Key design decisions and why

Black-padded canvas (sprite + 1 MB border, hardcoded): Padding is always exactly 1 MB (16px) — hardcoded throughout the pipeline, not configurable via any API. All user-facing APIs take content-only dimensions; padding is added internally. Motion vectors in P-frames may reference pixels outside the sprite content area. The black padding ensures these references produce identical pixels in both the independent encode and the composite. OpenH264's MV range is capped at 16px (1 MB) to stay within the padding.

I_16x16 for IDR background: The IDR frame uses all-I_16x16 with DC prediction to establish exact black pixels (Y=0, Cb=128, Cr=128). MB(0,0) has no neighbors so DC prediction defaults to 128 for luma; a compensating luma DC coefficient (black_dc_level(qp)) corrects this to Y=0. All other MBs predict 0 from already-decoded black neighbors → zero residual. This produces ~1-2 bytes/MB (vs ~385 bytes/MB with the previous I_PCM approach). Removed sprites become SKIP MBs referencing the black IDR — no active cleanup needed. Sprites loop indefinitely (frame counter wraps to 0 at num_frames), replaying their I_16x16 introduction frame at each loop boundary. Sprites are only removed via explicit remove_sprite().

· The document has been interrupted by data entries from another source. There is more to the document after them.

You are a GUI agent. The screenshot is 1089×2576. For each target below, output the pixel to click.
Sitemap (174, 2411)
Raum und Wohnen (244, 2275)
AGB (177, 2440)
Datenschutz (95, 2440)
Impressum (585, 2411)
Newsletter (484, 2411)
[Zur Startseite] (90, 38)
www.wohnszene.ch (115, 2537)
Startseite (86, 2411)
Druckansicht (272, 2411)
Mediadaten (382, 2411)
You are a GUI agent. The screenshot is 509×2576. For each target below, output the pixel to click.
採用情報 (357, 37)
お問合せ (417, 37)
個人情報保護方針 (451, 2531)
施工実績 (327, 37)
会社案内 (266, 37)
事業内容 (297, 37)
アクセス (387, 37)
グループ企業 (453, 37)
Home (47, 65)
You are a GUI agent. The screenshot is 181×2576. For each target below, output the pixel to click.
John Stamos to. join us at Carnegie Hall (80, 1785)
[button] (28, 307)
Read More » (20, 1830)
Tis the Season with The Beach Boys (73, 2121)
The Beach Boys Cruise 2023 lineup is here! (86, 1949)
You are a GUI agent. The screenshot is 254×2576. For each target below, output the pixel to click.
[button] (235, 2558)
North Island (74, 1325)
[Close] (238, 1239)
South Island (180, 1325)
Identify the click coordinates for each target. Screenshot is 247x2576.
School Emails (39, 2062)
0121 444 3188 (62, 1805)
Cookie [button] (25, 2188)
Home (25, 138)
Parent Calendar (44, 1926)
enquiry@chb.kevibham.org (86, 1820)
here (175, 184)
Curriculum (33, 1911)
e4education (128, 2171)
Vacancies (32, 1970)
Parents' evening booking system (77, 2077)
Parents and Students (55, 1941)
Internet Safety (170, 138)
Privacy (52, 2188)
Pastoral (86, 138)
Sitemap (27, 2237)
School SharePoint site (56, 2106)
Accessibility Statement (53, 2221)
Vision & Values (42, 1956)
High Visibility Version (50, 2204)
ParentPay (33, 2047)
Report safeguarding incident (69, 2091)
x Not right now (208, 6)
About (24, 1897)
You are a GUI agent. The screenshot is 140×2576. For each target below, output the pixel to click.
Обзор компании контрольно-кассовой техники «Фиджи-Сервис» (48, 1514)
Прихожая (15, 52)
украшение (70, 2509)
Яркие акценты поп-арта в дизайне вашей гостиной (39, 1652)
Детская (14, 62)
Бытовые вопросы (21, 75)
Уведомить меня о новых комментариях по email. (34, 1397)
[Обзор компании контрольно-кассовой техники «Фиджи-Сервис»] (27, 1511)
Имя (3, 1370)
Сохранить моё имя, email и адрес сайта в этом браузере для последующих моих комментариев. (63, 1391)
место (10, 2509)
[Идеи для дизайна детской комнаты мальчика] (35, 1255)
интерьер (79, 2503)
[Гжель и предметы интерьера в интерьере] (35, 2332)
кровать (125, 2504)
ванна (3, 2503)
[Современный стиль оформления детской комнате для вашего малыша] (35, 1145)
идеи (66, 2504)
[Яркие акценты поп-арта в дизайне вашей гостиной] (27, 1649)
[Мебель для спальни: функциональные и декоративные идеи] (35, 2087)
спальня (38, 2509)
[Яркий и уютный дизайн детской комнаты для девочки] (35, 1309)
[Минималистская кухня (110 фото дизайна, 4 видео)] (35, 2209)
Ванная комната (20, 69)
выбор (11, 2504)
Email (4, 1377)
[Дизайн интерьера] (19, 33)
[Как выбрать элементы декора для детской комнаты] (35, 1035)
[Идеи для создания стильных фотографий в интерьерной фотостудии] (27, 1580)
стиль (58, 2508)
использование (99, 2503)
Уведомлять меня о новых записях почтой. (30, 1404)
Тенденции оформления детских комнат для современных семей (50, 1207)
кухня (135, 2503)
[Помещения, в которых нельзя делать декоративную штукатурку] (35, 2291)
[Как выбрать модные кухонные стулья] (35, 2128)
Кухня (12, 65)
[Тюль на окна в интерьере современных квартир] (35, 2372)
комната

Real-nC MBS encoding with row blobs (no CAVLC re-encoding at mux time): The 1-MB padding border ensures that the nC context for every content block is identical between the original sprite canvas and the composite grid:

  • Content MBs neighbor either other content MBs from the same sprite (identical total_coeff) or SKIP padding (nC=0)
  • This is true in both the original encode and the composite layout
  • Therefore, CAVLC encoded with real nC on the sprite canvas is already correct for the composite

The same argument applies to MV prediction (SKIP padding has MV=0 in both contexts). Each row blob (exp-golomb skip runs + CAVLC blocks) can be copied verbatim at mux time via EbspWriter::copy_blob.

Note: Chroma DC blocks use nC=-1 (a fixed VLC table regardless of neighbors), so they never need re-encoding. Luma and chroma AC blocks use neighbor-derived nC, which is why real-nC encoding matters.

Alpha channel (side-by-side in composite): Alpha is required for all sprites — callers pass an alpha plane alongside Y/Cb/Cr (all-255 for opaque). SpriteEncoder encodes color+alpha on a single double-wide OpenH264 canvas (2× padded width × padded height). Alpha uses luma=alpha values with neutral chroma (Cb=Cr=128), producing cbp_chroma=0 for all alpha MBs — no chroma data stored. In the composite, each slot places color and alpha side-by-side with shared padding: [pad][color][shared pad][alpha][pad] = sprite_w * 2 - padding MBs per slot. Color and alpha row blobs are pre-merged at encode time (MBS v6) into a single blob per row: [color_data][ue(inter_skip)][alpha_data], with leading/trailing skips relative to the full slot width. The mux loop emits one merged blob per RowOp via a single copy_blob call. No runtime merge needed at load or mux time. Removed sprites' alpha regions become Y=0 (transparent) via SKIP referencing the all-black IDR.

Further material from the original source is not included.